Until this week I'd never heard of Lord Wei. According to Wiki he's a 35-year-old social entrepreneur who is associated with David Cameron's Big Society as an unpaid adviser.
Nat Wei wants to help change society: in other words to further socially engineer the population.
Along with more of his colleagues he has decided there should be a National Retirement Service for senior citizens. According to Mr Wei, us baby-boomers are a drain on government resources because we cost the taxpayer double that of non-retired households in NHS services - £5,200 against £2,800. Of course the fact that older people may have more health problems doesn't enter the equation.
A few of his ideas include setting up local networks of recently retired individuals who would organise excursions to meet with young people looking to help set up a business or us oldies could help groups of older, frailer pensioners in nursing homes.
Sometimes I wonder if Mr Wei and his ilk live in the real world.

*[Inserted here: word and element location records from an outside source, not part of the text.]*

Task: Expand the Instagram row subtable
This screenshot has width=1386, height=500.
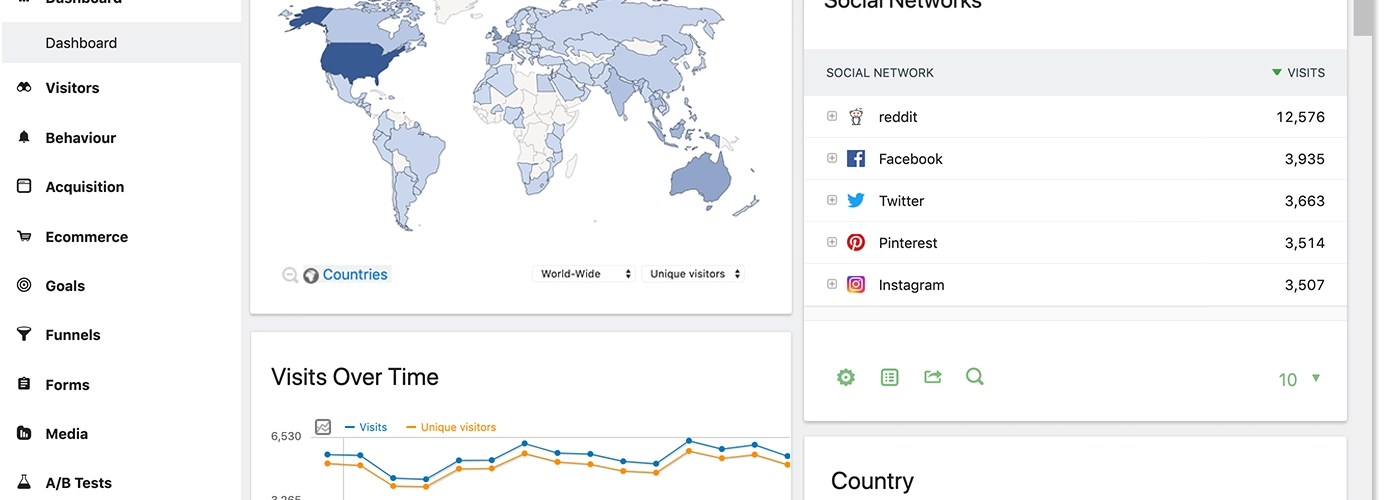Action: [x=832, y=285]
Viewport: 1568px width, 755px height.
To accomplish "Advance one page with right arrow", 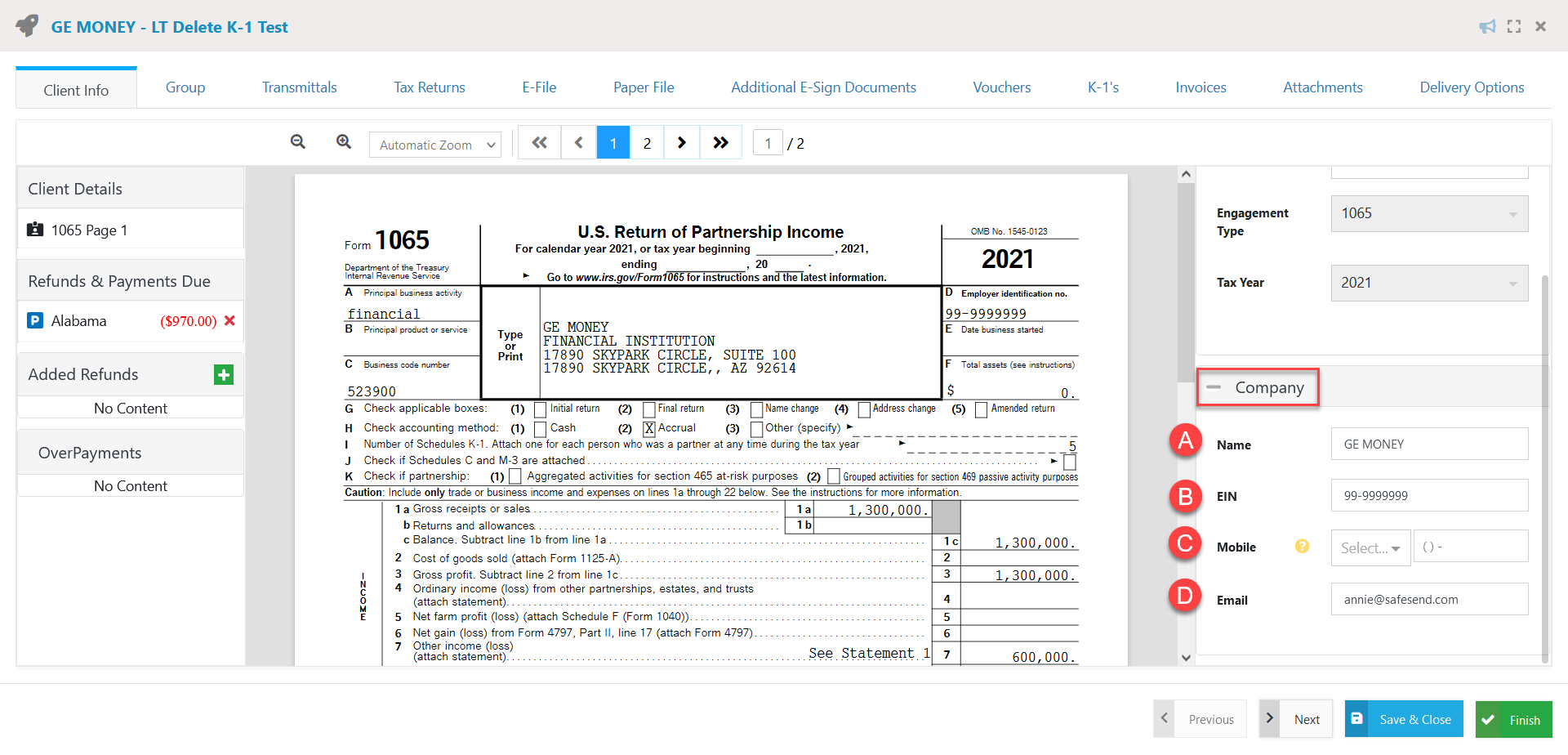I will 682,142.
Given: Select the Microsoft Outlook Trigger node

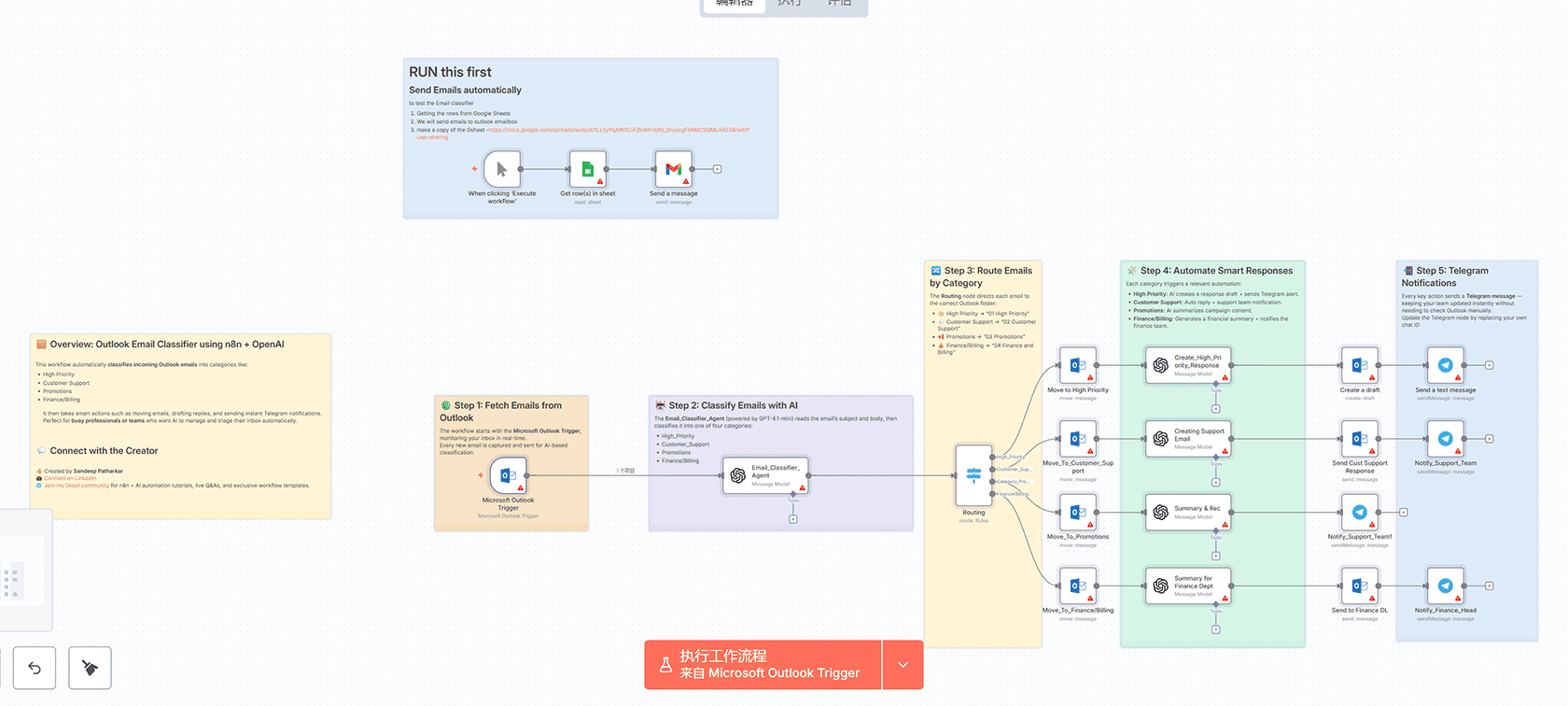Looking at the screenshot, I should pyautogui.click(x=509, y=475).
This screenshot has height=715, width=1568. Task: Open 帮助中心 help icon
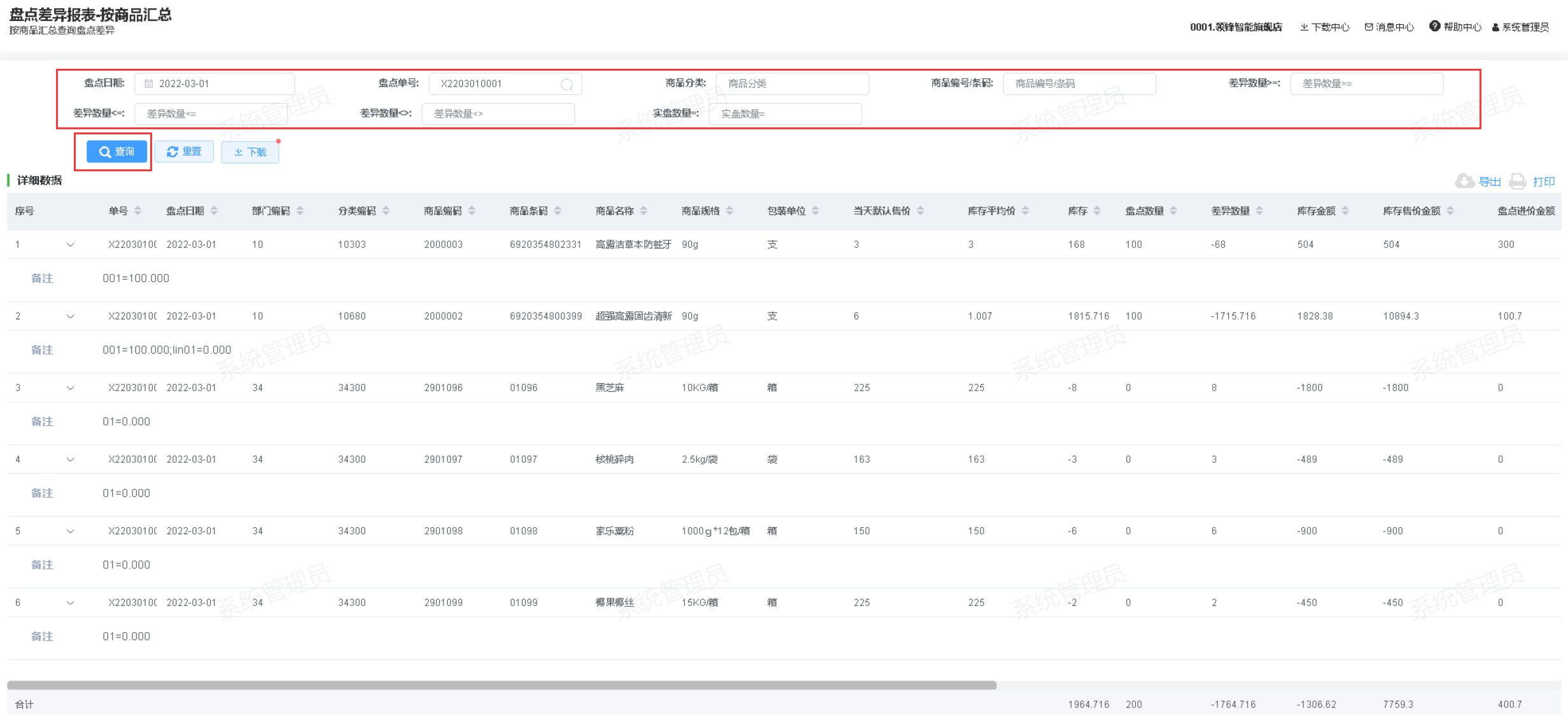click(1434, 26)
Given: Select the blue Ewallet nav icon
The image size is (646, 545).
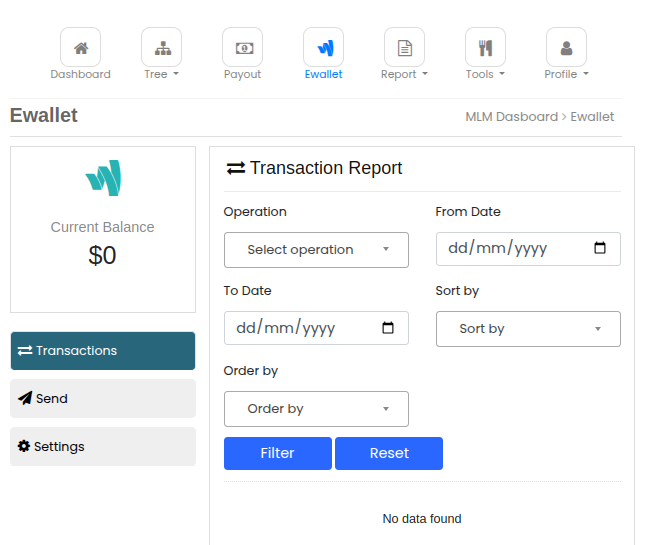Looking at the screenshot, I should pos(323,48).
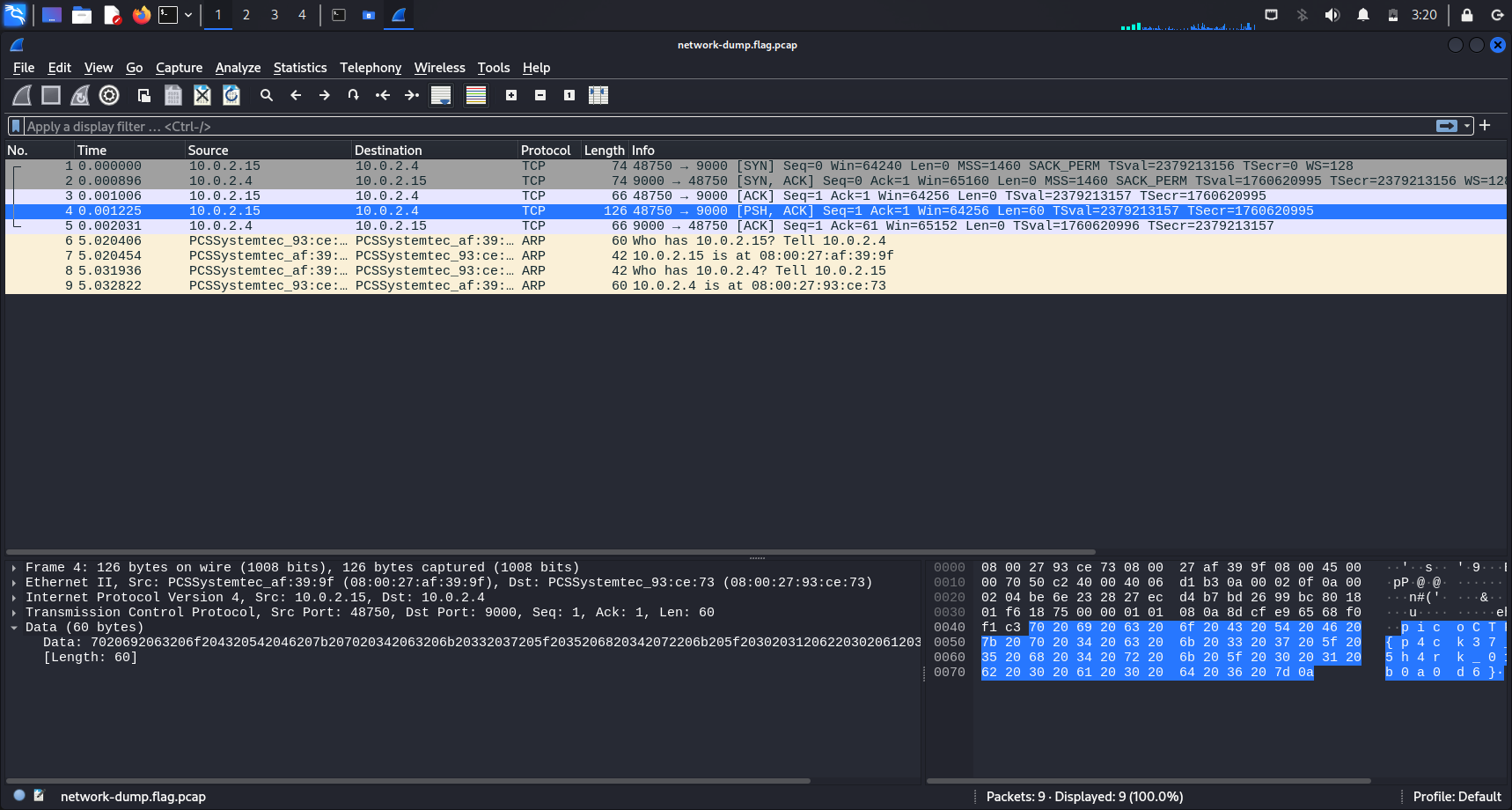
Task: Open the Analyze menu
Action: click(x=238, y=68)
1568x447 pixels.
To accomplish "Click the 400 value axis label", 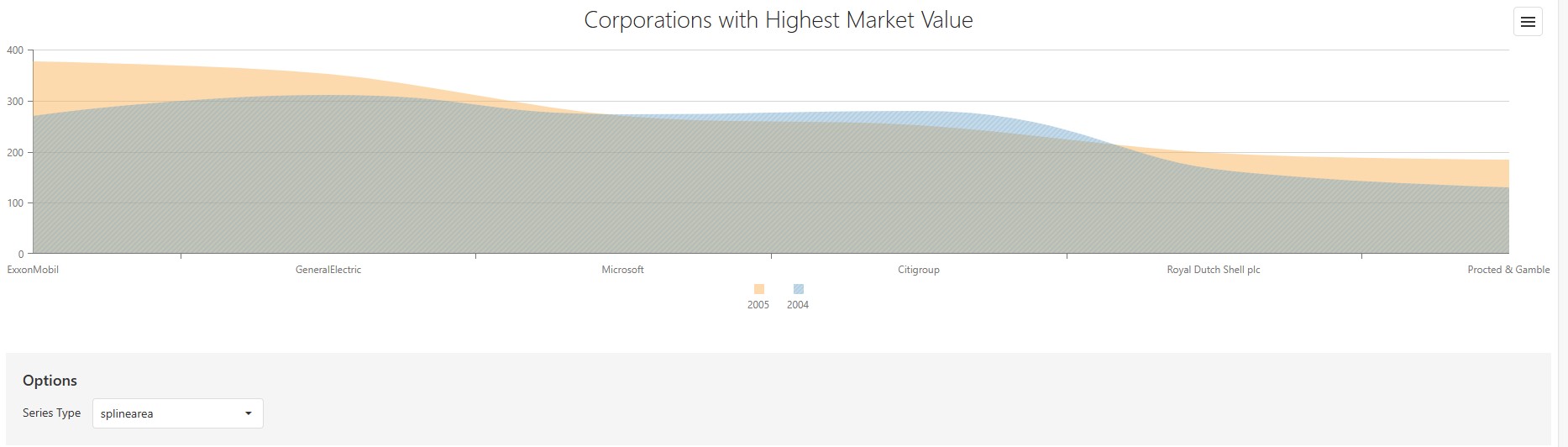I will (14, 50).
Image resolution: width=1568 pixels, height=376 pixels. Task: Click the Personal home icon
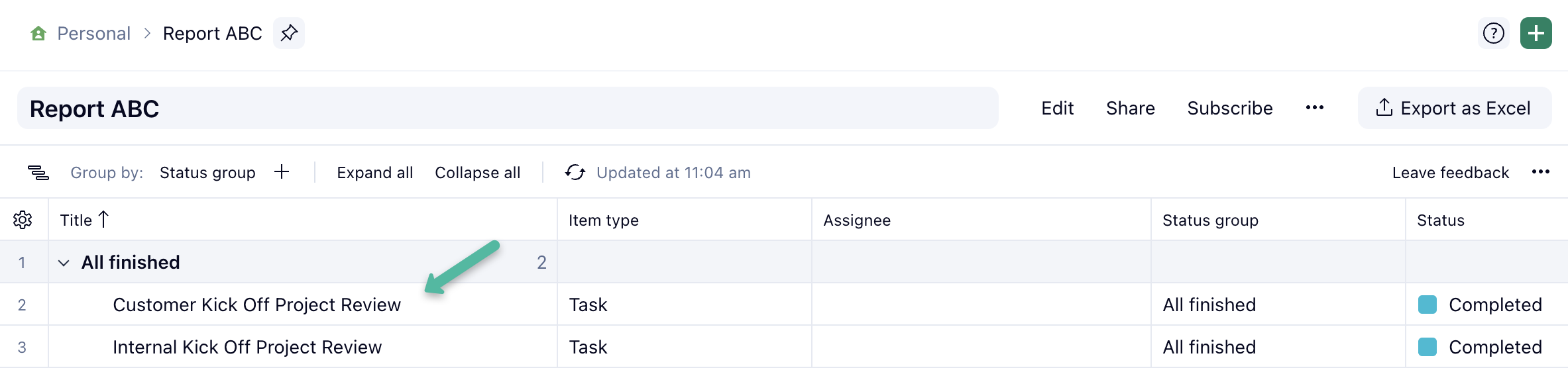[x=38, y=34]
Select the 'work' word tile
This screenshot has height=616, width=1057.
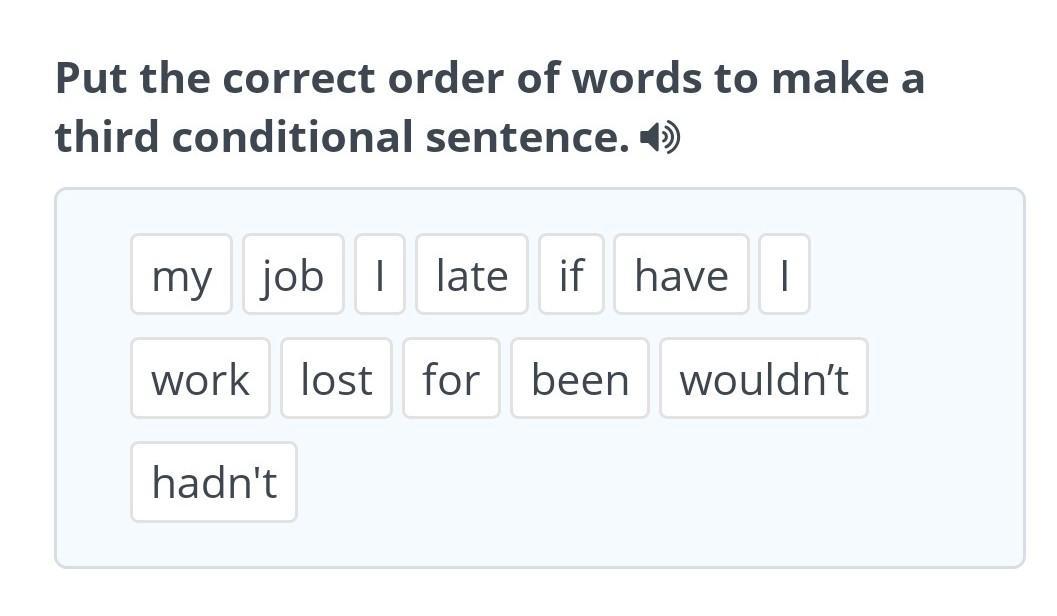[200, 378]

When I first retired, I undertook a small selection of voluntary positions, but quickly decided working for nothing wasn't how I wished to spent my retirement years. In two of the 'charities' with which I was involved, I found myself more qualified than most of the highly paid staff, who used volunteers like myself for the more tedious tasks involved with social work. Running around the various agencies for paperwork to be signed or sitting for hours in dismal court waiting rooms isn't how many of us want to spend our time. None of those who 'joined' these two charities with me stayed longer than three months.
The manager of one actually suggested that, instead of meetings being held in the charity's offices, volunteers from rural areas (there were a few of us) could hold meetings in their own homes. "That would be a nice wee change for us desk-bound folk to have a day out," she said. I refused and told her my home was not an extension of her office.
I wonder if Mr Wei has ever tried to offer help to those in nursing homes. It's a ludicrous idea that nursing homes would welcome more able strangers into their midst and the reason they are so reluctant is because of the endless legislation involved in the private care of the elderly. First there is Health and Safety. All staff (including volunteers) require regular training in H and S and no nursing home or care home will pay for volunteers to attend training courses.
The voluntary sector has become a bureaucratic mess with many charities offering similar services. How some gain their 'client' group can be more by error than design. Many requiring help can be passed through several of these agencies.
Back to Mr Wei's idea of a National Retirement Service. He's not keen on pensioners wasting time playing golf, gardening or caring for young or elderly relatives. He wants oldies to 'be useful'.
Some of his suggestions are just common sense, but no older person - after working for 40+ years - should be made to feel that they must contribute to a National Retirement Service. Using unpaid pensioners instead of training a paid workforce will not make a healthy economy or society.